Tasks to carry out:
[a] Reproduce the passage on enterprise AI word for word, from "A little more" to "place in mid-March.".
[b] According to the passage on enterprise AI, in which city was the executive roundtable held?

Passage shown:
A little more than three years after the launch of the ChatGPT that heralded an era of generative AI promise, companies are finding the going hard. This is the demanding phase of technology adoption. Organisations are looking to scale, seeking effective ways of turning artificial intelligence pilots and proofs of concept into measurable and meaningful applications. The transition isn’t always simple. As a result, these firms are looking to answer two questions – where next? And how do they get there?
To cast an eye on the journey and the path to it, Tech Monitor and AMD brought senior IT professionals together for an executive roundtable in Sweden’s capital, Stockholm. ‘From AI promise to business impact: building future-ready enterprise AI’ took place in mid-March.
On good data, one attendee diagnosed the problem. He said organisations often lacked a unified data platform while, simultaneously, showing a tendency to “pull data away from its source”. Another said too many organisations didn’t fully know where their data resides or whether it can be trusted. “Without good data, AI is nothing,” he said.
To overcome the data problem, another voice floated the idea of using synthetic data – cleansed and stripped of its biases. On the surface, this would appear to be a positive pursuit, ensuring that AI models are not poisoned by prejudices and predispositions. Most agreed but more than one attendee pointed out that if you wanted to understand customers behaviour – or citizen behaviour in a public service context – you need to find a way too “absorb the biases”. On a similar theme, another voice around the table noted that his organisation is experimenting with “noise injection” to ensure their AI models are robust.

Provided data:
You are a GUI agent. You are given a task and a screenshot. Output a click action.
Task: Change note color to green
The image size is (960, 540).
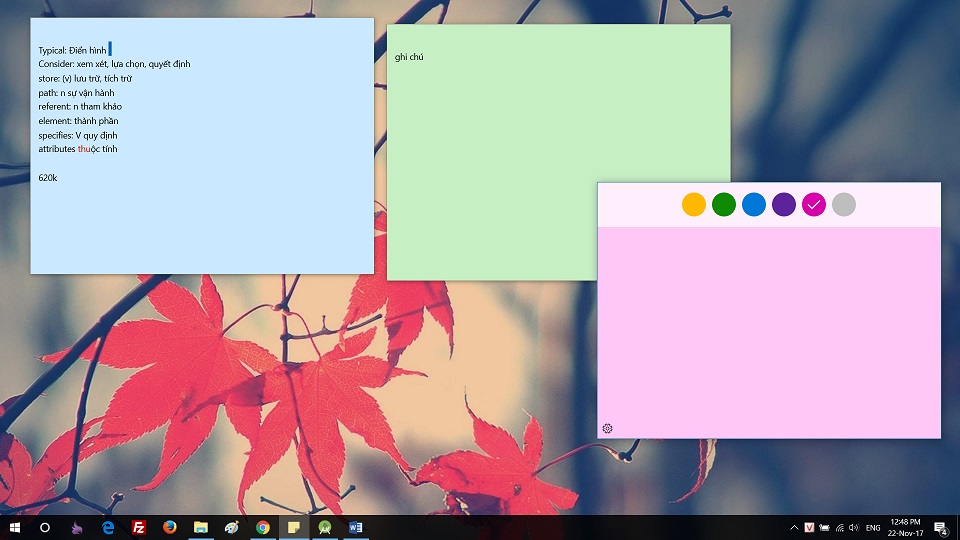click(724, 204)
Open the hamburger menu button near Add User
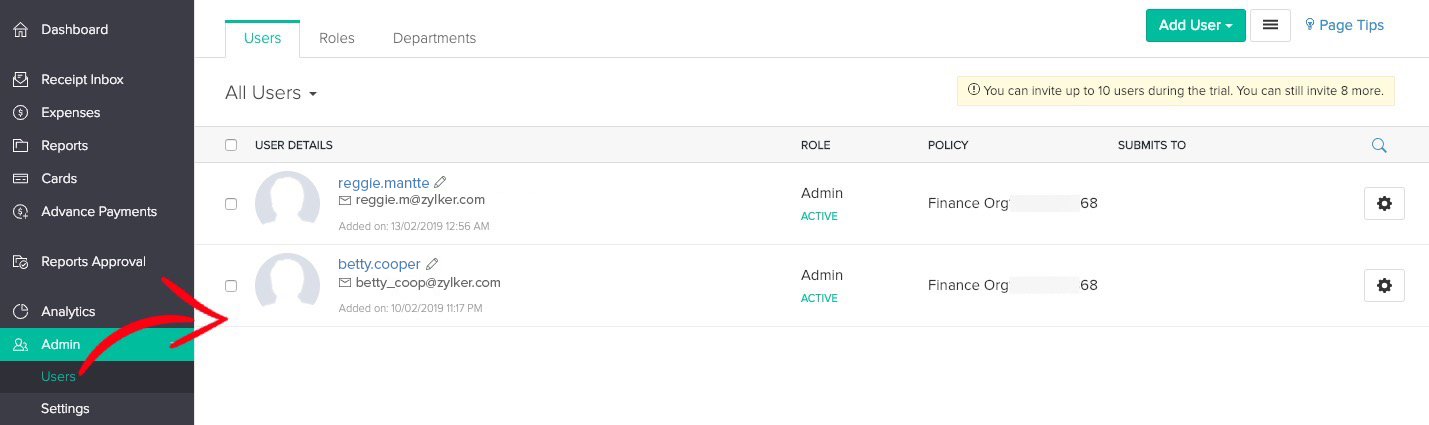 click(x=1270, y=25)
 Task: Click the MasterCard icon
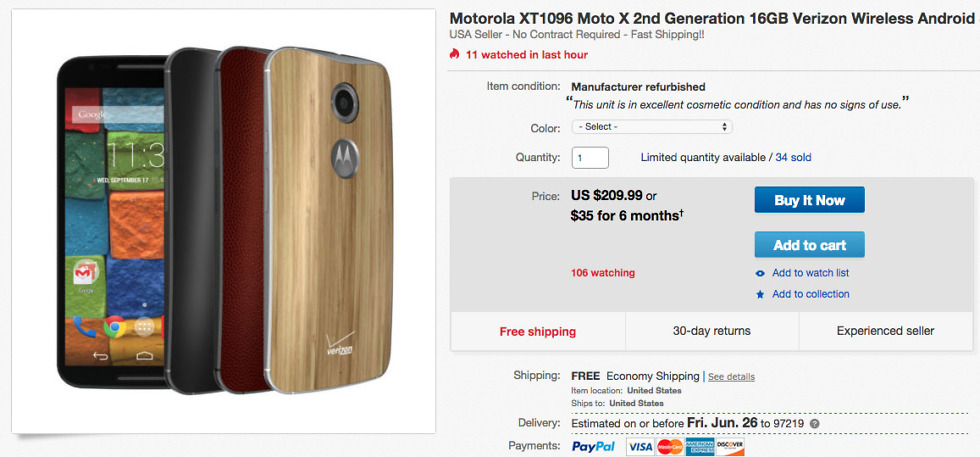tap(669, 447)
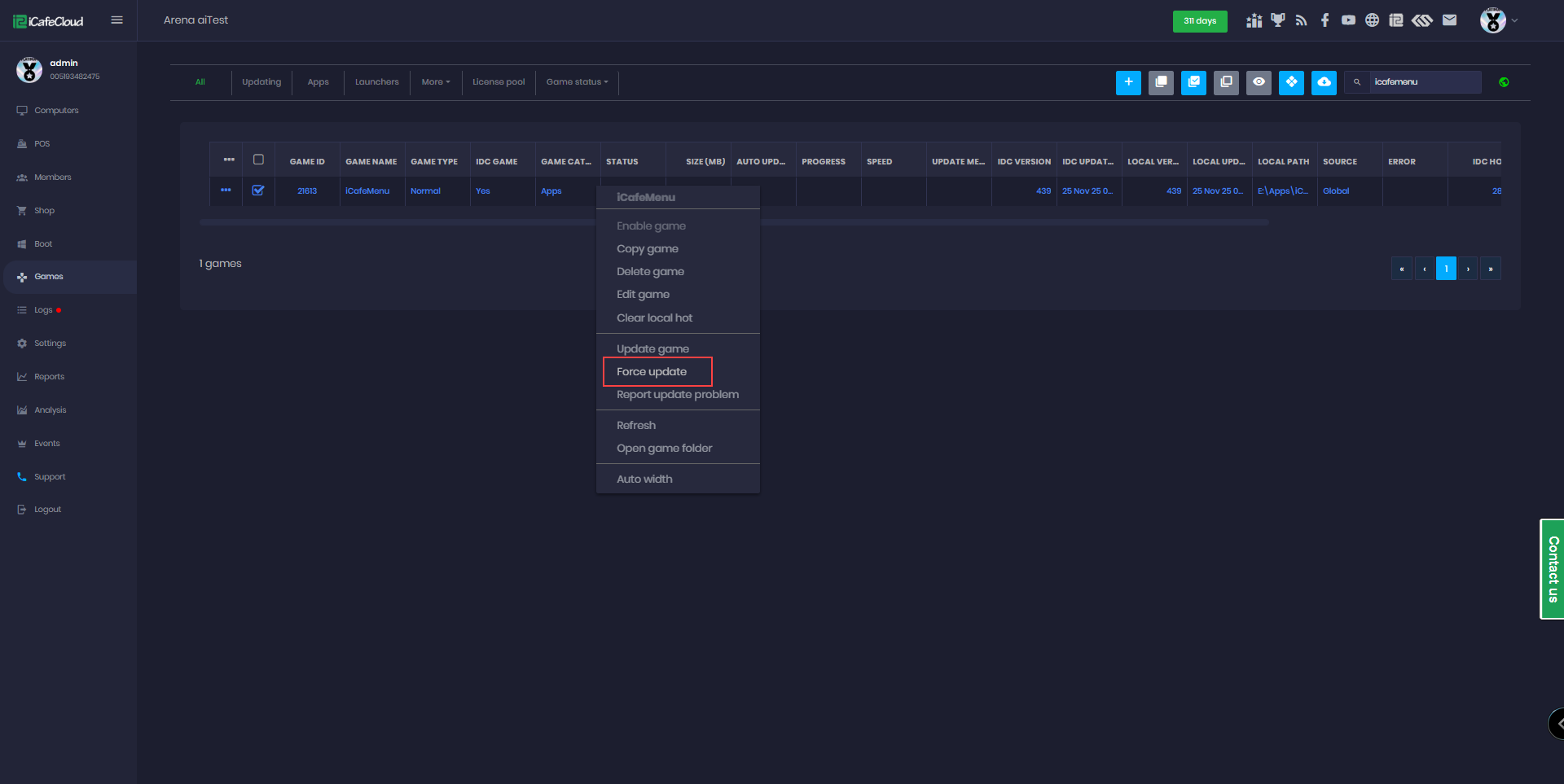
Task: Open Settings in the left sidebar
Action: (50, 344)
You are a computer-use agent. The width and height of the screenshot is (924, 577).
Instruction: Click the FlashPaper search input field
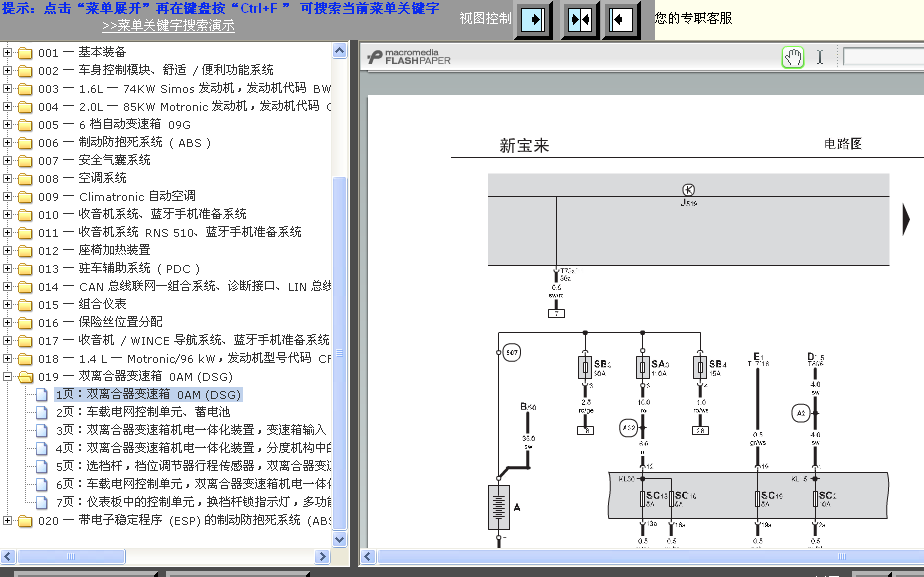pyautogui.click(x=882, y=57)
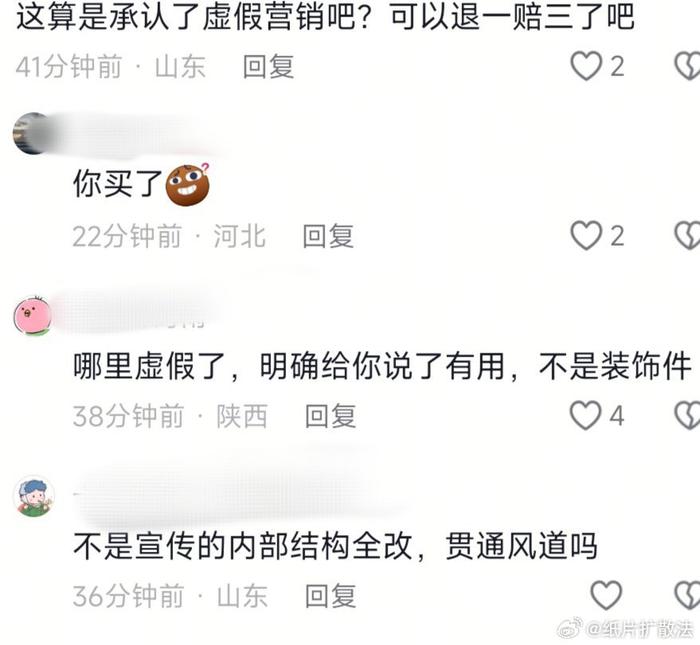Image resolution: width=700 pixels, height=645 pixels.
Task: Open the Weibo watermark @纸片扩散法
Action: click(x=625, y=629)
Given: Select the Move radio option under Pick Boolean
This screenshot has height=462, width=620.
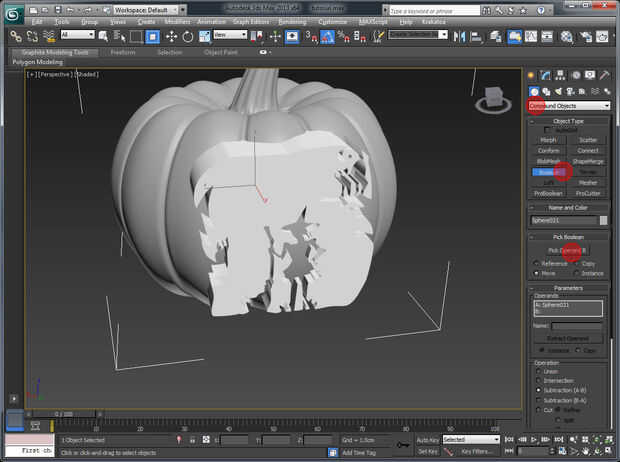Looking at the screenshot, I should click(536, 272).
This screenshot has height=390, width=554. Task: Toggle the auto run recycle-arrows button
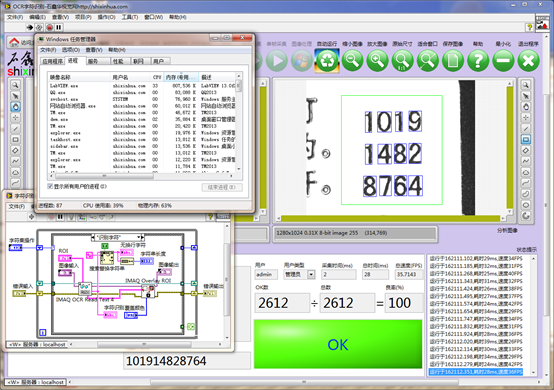(327, 61)
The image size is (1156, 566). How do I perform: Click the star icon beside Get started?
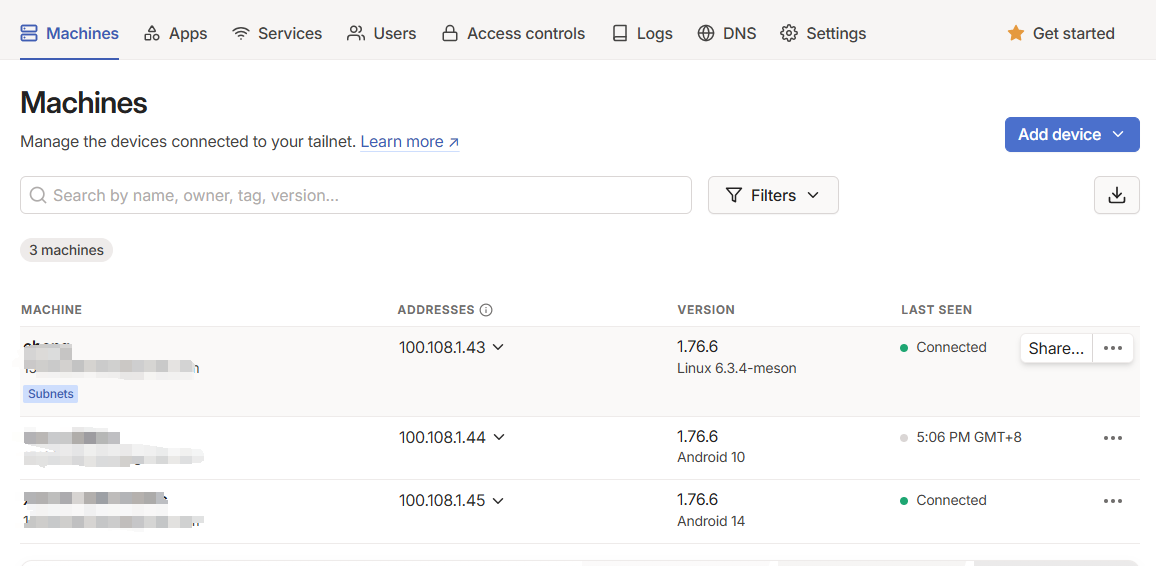tap(1016, 34)
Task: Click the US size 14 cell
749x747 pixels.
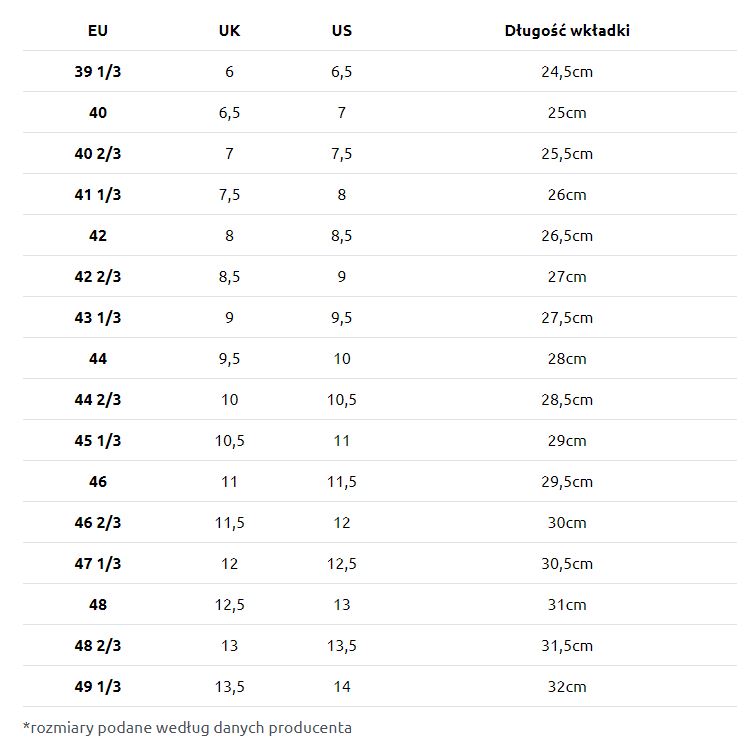Action: coord(341,687)
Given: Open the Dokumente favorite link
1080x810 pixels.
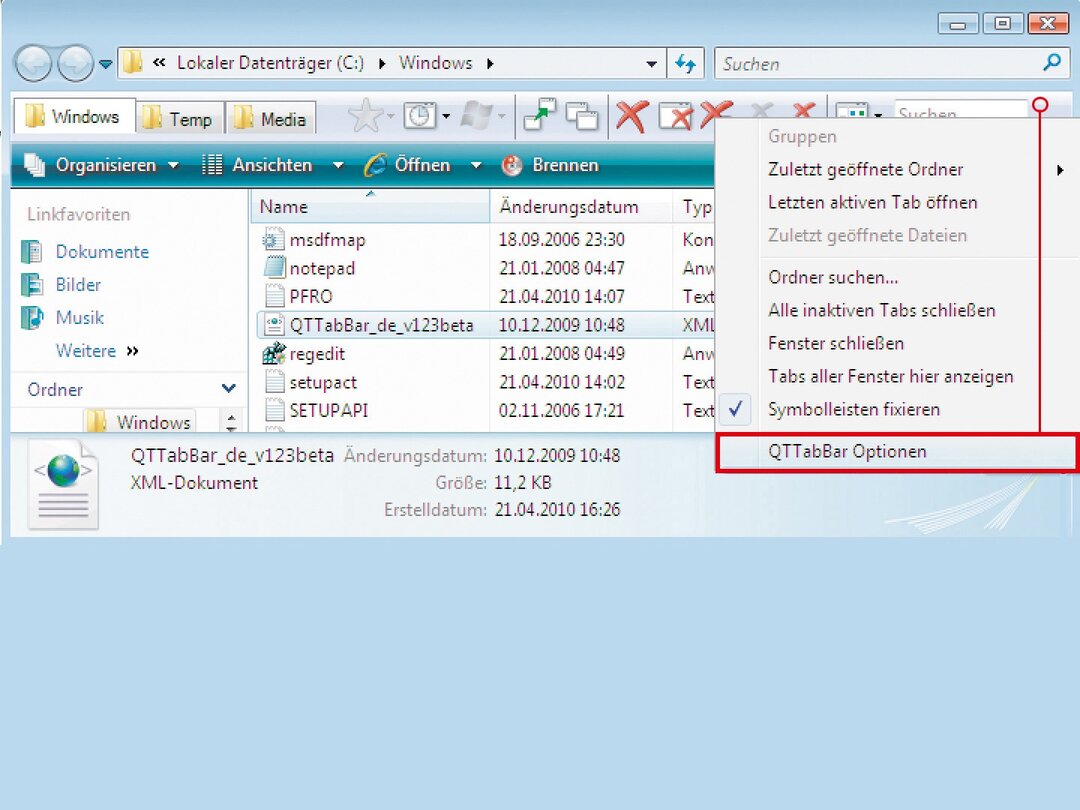Looking at the screenshot, I should point(101,252).
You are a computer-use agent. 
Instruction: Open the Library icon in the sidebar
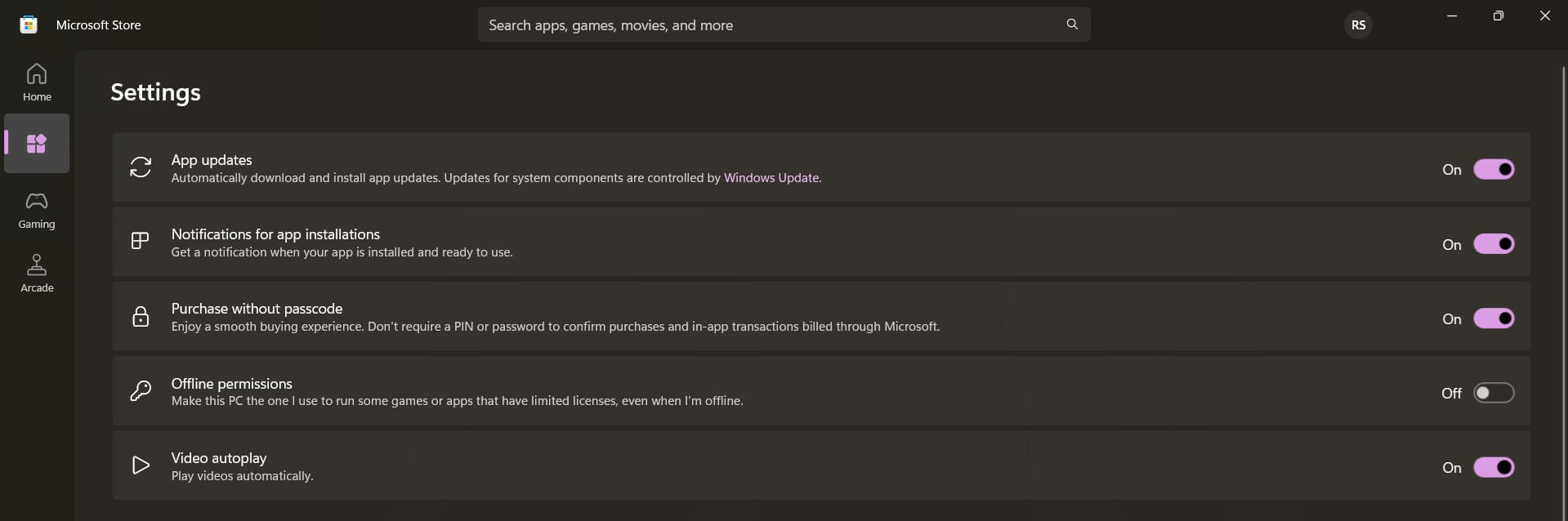[36, 143]
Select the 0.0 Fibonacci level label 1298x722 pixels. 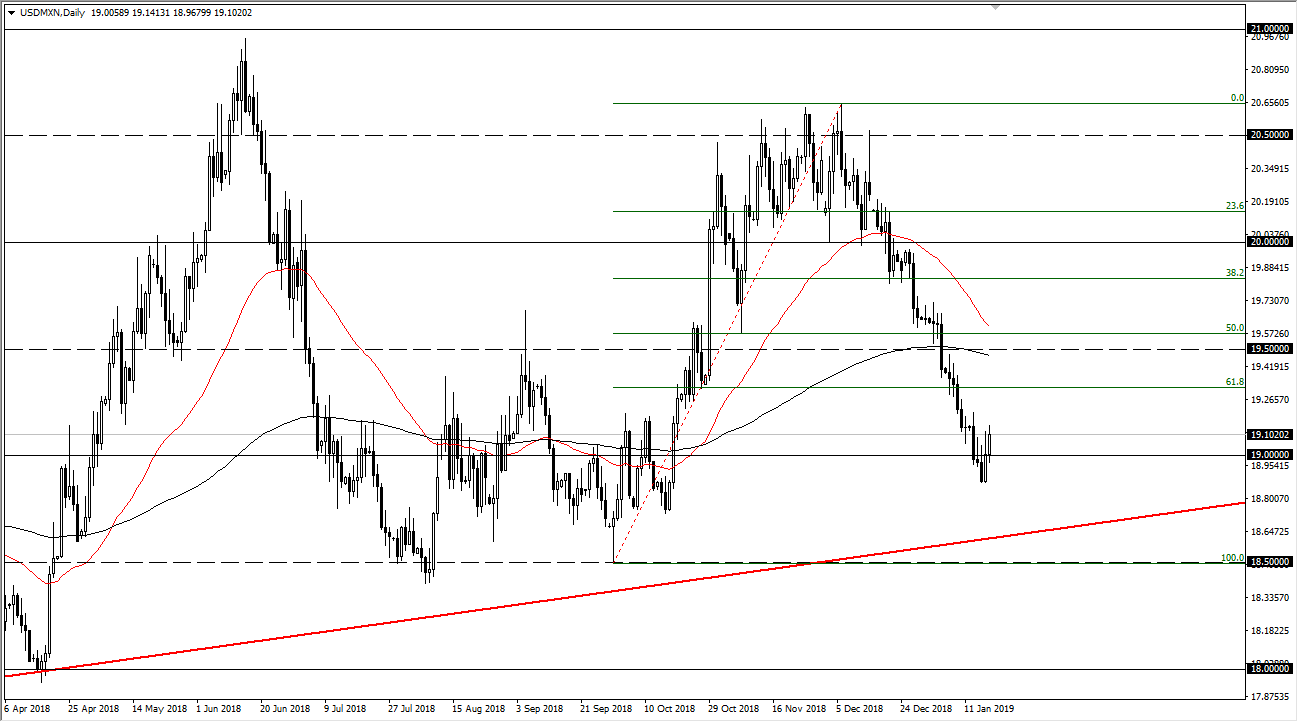pyautogui.click(x=1235, y=97)
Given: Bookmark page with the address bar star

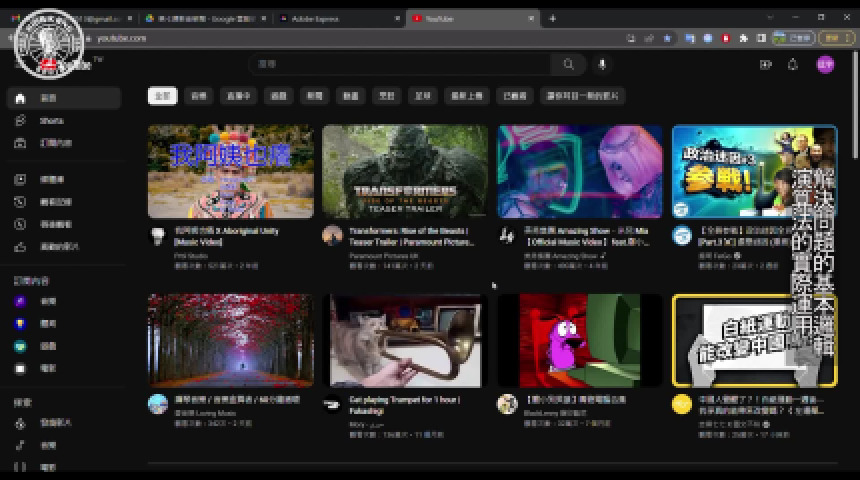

Answer section:
[a]
A little more than three years after the launch of the ChatGPT that heralded an era of generative AI promise, companies are finding the going hard. This is the demanding phase of technology adoption. Organisations are looking to scale, seeking effective ways of turning artificial intelligence pilots and proofs of concept into measurable and meaningful applications. The transition isn’t always simple. As a result, these firms are looking to answer two questions – where next? And how do they get there?
To cast an eye on the journey and the path to it, Tech Monitor and AMD brought senior IT professionals together for an executive roundtable in Sweden’s capital, Stockholm. ‘From AI promise to business impact: building future-ready enterprise AI’ took place in mid-March.

[b] Stockholm, Sweden's capital.